MA: Hakim Yang Lepaskan Terdakwa Blbi Terbukti Langgar Etik

Juru Bicara Mahkamah Agung Andi Samsan Nganro menyatakan hakim ad hoc Tindak Pidana Korupsi, Syamsul Rakan Chaniago terbukti melanggar kode etik dan perilaku hakim.

MA: Hakim Yang Lepaskan Terdakwa Blbi Terbukti Langgar Etik
Foto: Net

INILAH, Jakarta – Juru Bicara Mahkamah Agung Andi Samsan Nganro menyatakan hakim ad hoc Tindak Pidana Korupsi, Syamsul Rakan Chaniago terbukti melanggar kode etik dan perilaku hakim.

"Sudah diputuskan oleh tim pemeriksa MA dengan putusan bahwa saudara Syamsul Rakan Chaniago dipersalahkan," kata Andi Samsan di Jakarta, Minggu (29/9/2019).

Syamsul merupakan salah satu majelis hakim kasasi yang menangani kasus dugaan korupsi perkara korupsi penghapusan piutang Bantuan Langsung Bank Indonesia (BLBI) terhadap BDNI dengan terdakwa mantan Kepala Badan Penyehatan Perbankan Nasional (BPPN), Syafruddin Arsyad Temengung (SAT).

Pada 9 Juli 2019 lalu, majelis kasasi yang terdiri atas hakim Salman Luthan selaku ketua dengan anggota hakim Syamsul Rakan Chaniago dan Mohamad Asikin memutuskan SAT tidak melakukan tindak pidana sehingga harus dikeluarkan dari tahanan.

"Hakim Syamsul Rakan Chaniago masih tercantum atas namanya di kantor lawfirm walau yang bersangkutan sudah menjabat sebagai hakim ad hoc Tipikor pada MA," tambah Andi.

Selain itu Syamsul juga mengadakan kontak hubungan dan pertemuan dengan pengacara SAT.

"Yang bersangkutan bertemu dengan saudara Ahmad Yani, salah seorang penasihat hukum terdakwa SAT di Plaza Indonesia pada 28 Juni 2019 pukul 17.38 WIB sampai dengan pukul 18.30 WIB, padahal saat itu yang bersangkutan duduk sebagai hakim anggota pada majelis hakim terdakwa SAT," jelas Andi.

*Pertanyaan Materi*:
(1) Menurut berita tentang pelanggaran etik hakim ini, di mana Syamsul Rakan Chaniago bertemu dengan Ahmad Yani?
(2) Tuliskan kembali tanpa perubahan bagian berita tentang pelanggaran etik hakim ini, dimulai dari "INILAH, Jakarta –" dan terus sampai "Arsyad Temengung (SAT).".

*Entri yang Diberikan*:
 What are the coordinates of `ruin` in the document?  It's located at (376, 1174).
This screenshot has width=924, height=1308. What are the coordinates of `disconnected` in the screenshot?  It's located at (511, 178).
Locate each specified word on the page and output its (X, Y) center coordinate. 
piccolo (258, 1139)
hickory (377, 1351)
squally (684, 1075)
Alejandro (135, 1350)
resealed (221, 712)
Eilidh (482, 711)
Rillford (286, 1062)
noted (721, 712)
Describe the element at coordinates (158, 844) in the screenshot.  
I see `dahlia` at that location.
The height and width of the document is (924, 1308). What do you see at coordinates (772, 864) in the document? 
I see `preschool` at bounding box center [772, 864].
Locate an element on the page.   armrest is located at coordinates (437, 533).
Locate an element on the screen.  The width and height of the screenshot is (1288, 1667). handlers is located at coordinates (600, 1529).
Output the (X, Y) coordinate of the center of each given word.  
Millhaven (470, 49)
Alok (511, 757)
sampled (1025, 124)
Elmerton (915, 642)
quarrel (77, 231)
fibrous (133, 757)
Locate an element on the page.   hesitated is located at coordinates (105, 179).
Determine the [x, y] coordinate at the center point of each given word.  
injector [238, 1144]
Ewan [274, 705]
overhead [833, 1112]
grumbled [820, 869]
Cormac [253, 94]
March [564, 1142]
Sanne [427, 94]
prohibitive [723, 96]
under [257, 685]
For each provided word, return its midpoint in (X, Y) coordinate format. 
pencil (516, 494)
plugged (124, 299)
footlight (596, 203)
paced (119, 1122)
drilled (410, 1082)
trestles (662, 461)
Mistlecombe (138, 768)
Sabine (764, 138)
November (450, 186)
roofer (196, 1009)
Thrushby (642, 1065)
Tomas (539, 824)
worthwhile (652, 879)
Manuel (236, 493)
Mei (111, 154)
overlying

*Jawaban Tugas*:
(1) Di Plaza Indonesia.

(2)
INILAH, Jakarta – Juru Bicara Mahkamah Agung Andi Samsan Nganro menyatakan hakim ad hoc Tindak Pidana Korupsi, Syamsul Rakan Chaniago terbukti melanggar kode etik dan perilaku hakim.

"Sudah diputuskan oleh tim pemeriksa MA dengan putusan bahwa saudara Syamsul Rakan Chaniago dipersalahkan," kata Andi Samsan di Jakarta, Minggu (29/9/2019).

Syamsul merupakan salah satu majelis hakim kasasi yang menangani kasus dugaan korupsi perkara korupsi penghapusan piutang Bantuan Langsung Bank Indonesia (BLBI) terhadap BDNI dengan terdakwa mantan Kepala Badan Penyehatan Perbankan Nasional (BPPN), Syafruddin Arsyad Temengung (SAT).